Given instruction:
How many lines of the listing below contain the string "This"? Case matters, and the reply should be the number alone.

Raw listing
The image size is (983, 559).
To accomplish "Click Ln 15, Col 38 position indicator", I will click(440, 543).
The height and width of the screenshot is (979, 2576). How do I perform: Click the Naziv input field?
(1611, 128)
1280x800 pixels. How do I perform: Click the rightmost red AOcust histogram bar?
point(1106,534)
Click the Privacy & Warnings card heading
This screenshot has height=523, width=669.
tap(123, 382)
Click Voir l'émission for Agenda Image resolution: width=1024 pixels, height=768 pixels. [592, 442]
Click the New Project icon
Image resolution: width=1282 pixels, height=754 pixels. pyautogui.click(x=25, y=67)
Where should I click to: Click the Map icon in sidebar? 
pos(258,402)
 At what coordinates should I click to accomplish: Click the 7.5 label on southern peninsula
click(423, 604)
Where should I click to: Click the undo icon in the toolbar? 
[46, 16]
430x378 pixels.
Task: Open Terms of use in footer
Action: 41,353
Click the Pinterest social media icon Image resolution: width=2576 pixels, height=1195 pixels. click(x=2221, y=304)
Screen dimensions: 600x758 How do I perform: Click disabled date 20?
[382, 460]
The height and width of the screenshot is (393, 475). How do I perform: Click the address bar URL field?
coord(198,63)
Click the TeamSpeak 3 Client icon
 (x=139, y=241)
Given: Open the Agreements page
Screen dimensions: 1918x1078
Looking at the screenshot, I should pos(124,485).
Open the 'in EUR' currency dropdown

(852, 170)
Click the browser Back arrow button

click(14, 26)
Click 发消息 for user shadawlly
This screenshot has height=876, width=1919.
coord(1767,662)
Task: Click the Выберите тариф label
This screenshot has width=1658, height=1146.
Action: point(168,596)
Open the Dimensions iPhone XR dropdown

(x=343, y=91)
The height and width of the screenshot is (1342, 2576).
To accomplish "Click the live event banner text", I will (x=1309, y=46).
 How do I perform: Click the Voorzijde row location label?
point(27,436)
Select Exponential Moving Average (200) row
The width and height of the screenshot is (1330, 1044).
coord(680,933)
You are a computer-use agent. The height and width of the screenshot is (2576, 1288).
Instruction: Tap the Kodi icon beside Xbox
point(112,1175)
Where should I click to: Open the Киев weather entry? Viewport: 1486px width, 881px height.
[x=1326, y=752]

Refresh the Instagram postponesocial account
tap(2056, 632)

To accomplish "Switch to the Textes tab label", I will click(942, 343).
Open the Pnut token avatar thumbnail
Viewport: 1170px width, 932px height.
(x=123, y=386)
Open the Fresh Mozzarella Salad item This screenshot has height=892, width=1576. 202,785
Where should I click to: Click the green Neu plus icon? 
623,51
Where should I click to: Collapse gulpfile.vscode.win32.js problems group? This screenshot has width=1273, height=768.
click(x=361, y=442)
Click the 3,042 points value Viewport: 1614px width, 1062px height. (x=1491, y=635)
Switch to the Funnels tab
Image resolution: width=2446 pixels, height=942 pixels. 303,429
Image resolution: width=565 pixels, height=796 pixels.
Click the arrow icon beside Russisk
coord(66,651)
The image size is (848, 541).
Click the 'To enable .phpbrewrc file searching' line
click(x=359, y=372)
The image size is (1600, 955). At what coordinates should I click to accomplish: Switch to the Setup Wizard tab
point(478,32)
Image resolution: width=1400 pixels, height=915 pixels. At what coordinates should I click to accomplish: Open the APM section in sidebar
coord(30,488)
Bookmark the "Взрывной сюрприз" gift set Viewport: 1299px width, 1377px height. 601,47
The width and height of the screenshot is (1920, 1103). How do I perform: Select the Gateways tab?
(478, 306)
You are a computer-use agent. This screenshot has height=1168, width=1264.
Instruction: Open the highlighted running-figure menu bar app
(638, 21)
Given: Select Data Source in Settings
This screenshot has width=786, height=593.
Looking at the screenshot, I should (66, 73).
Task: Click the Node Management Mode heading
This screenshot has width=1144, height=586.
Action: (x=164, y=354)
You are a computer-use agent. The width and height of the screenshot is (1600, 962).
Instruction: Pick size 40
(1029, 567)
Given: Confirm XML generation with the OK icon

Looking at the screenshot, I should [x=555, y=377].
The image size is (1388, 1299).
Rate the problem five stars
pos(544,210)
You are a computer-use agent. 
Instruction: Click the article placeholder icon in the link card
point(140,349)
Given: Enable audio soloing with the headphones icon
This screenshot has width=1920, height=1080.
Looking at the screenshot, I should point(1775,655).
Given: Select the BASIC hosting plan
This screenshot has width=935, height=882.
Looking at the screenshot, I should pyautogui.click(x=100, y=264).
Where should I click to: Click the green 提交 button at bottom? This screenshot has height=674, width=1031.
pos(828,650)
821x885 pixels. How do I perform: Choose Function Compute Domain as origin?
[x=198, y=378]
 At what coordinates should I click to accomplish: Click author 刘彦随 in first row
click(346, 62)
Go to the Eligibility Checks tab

Written response:
11